Implementation guidelines

In a first place, a device that acts as a power domain needs to declare compatible with power-domain. Taking Power domain work flow as example, the following code defines a domain called gpio_domain.

gpio_domain: gpio_domain@4 {
        compatible = "power-domain";
        ...
};

A power domain needs to implement the PM action callback used by the PM subsystem to turn devices on and off.

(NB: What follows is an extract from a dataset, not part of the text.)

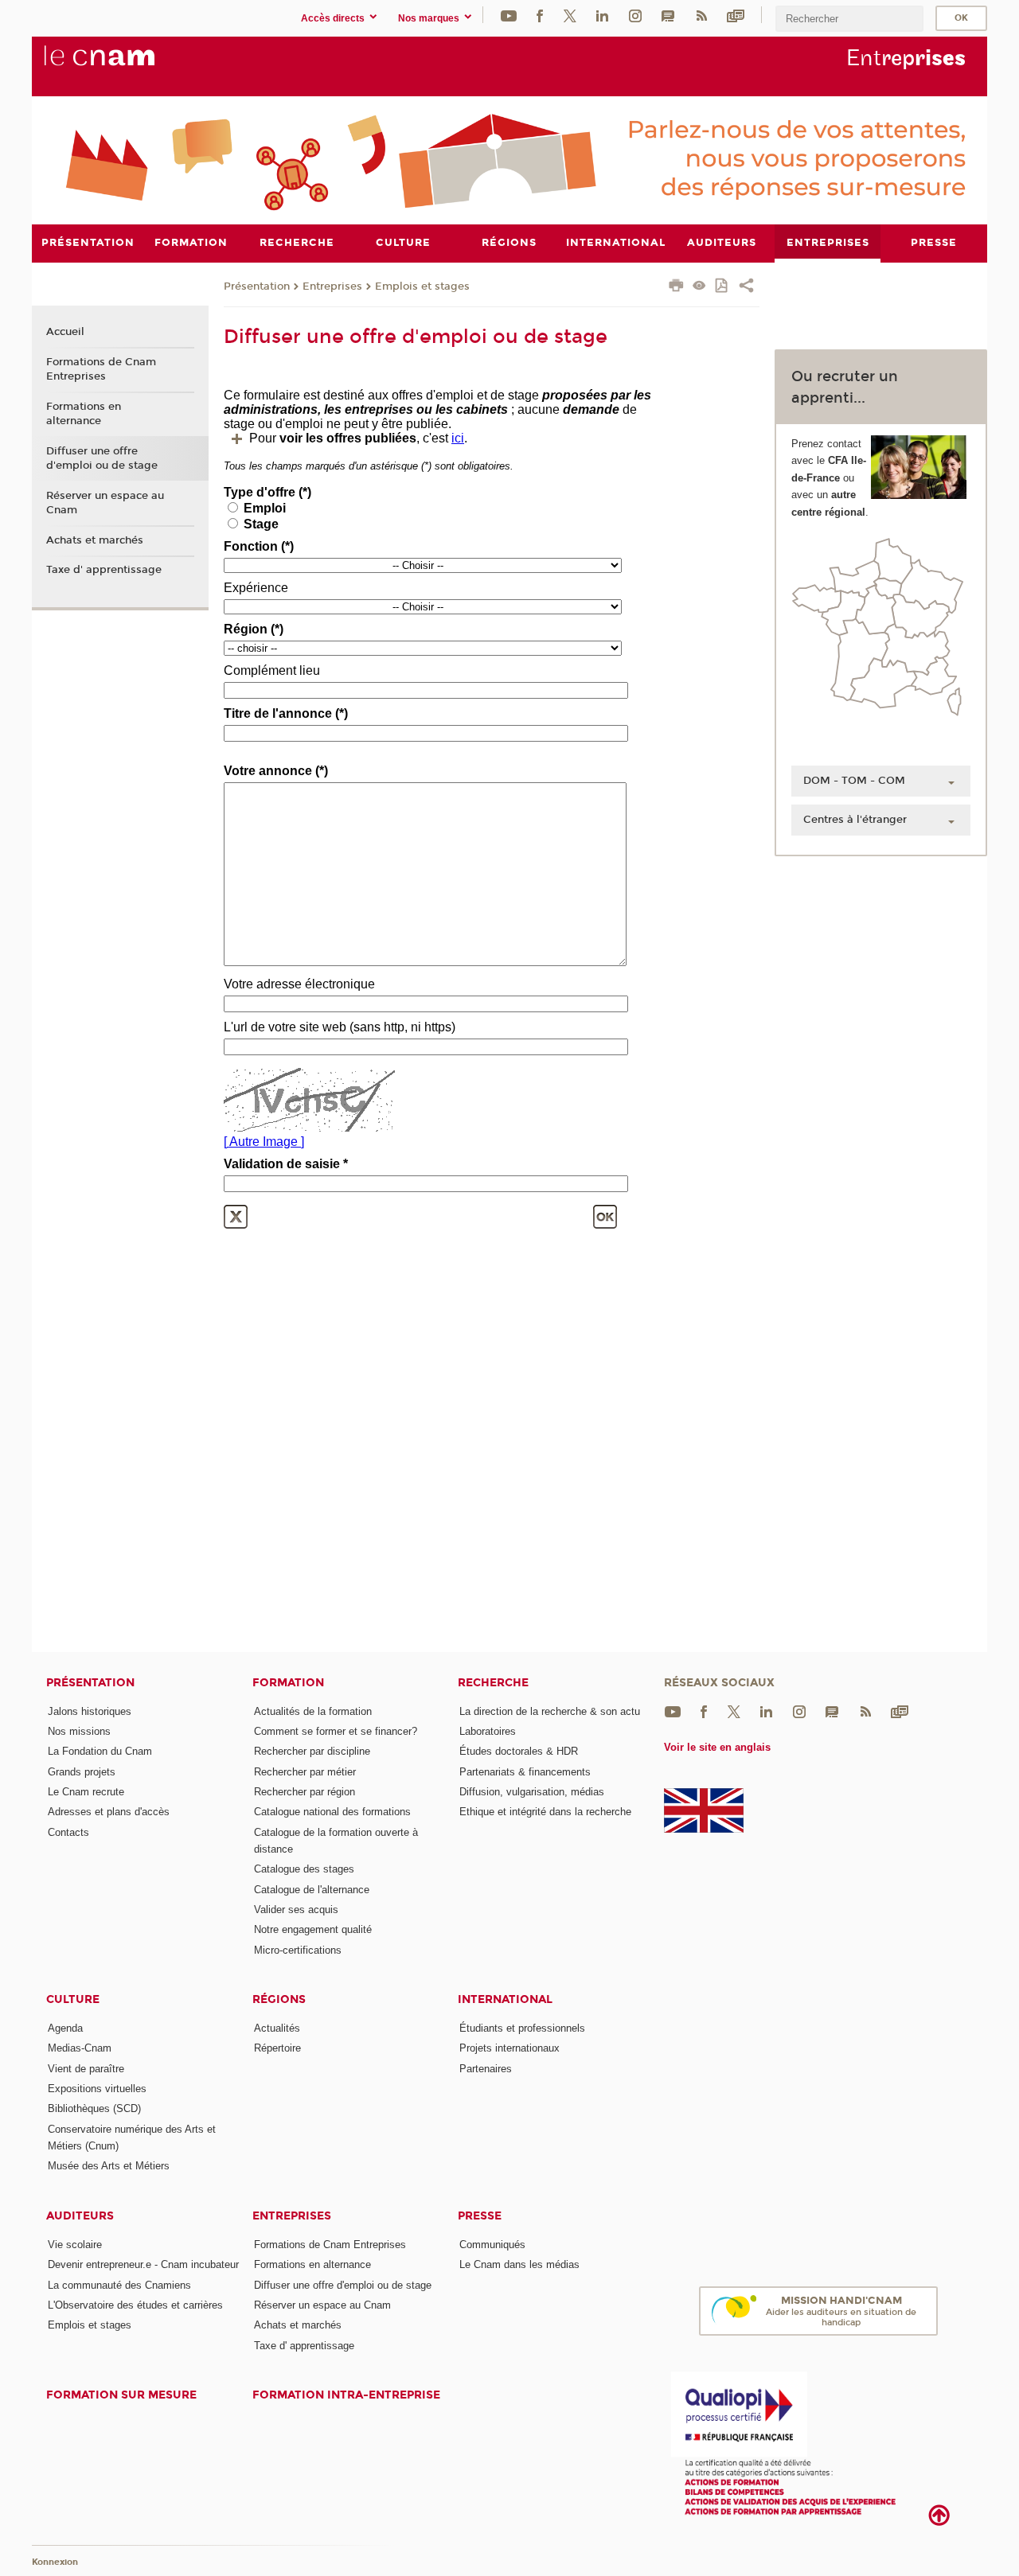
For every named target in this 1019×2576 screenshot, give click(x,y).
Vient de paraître (86, 2069)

static int mydomain_pm_action(const struct device *dev,
                           enum pm_device_action *action)
{
    switch (action) {
    case PM_DEVICE_ACTION_RESUME:
        /* resume the domain */
        ...
        /* notify children domain is now powered */
        pm_device_children_action_run(dev, PM_DEVICE_ACTION_TURN_ON, NULL);
        break;
    case PM_DEVICE_ACTION_SUSPEND:
        /* notify children domain is going down */
        pm_device_children_action_run(dev, PM_DEVICE_ACTION_TURN_OFF, NULL);
        /* suspend the domain */
        ...
        break;
    case PM_DEVICE_ACTION_TURN_ON:
        /* turn on the domain (e.g. setup control pins to disabled) */
        ...
        break;
    case PM_DEVICE_ACTION_TURN_OFF:
        /* turn off the domain (e.g. reset control pins to default state) */
        ...
        break;
    default:
        return -ENOTSUP;
    }

    return 0;
}

Devices belonging to this device can be declared referring it in the power-domain node’s property. The example below declares devices gpio0 and gpio1 belonging to domain gpio_domain`.

&gpio0 {
        compatible = "zephyr,gpio-emul";
        gpio-controller;
        power-domains = <&gpio_domain>;
};

&gpio1 {
        compatible = "zephyr,gpio-emul";
        gpio-controller;
        power-domains = <&gpio_domain>;
};

All devices under a domain will be notified when the domain changes state. These notifications are sent as actions in the device PM action callback and can be used by them to do any additional work required. They can safely be ignored though.

static int mydev_pm_action(const struct device *dev,
                           enum pm_device_action *action)
{
    switch (action) {
    case PM_DEVICE_ACTION_SUSPEND:
        /* suspend the device */
        ...
        break;
    case PM_DEVICE_ACTION_RESUME:
        /* resume the device */
        ...
        break;
    case PM_DEVICE_ACTION_TURN_ON:
        /* configure the device into low power mode */
        ...
        break;
    case PM_DEVICE_ACTION_TURN_OFF:
        /* prepare the device for power down */
        ...
        break;
    default:
        return -ENOTSUP;
    }

    return 0;
}

Note

It is responsibility of driver or the application to set the domain as “wakeup” source if a device depending on it is used as “wakeup” source.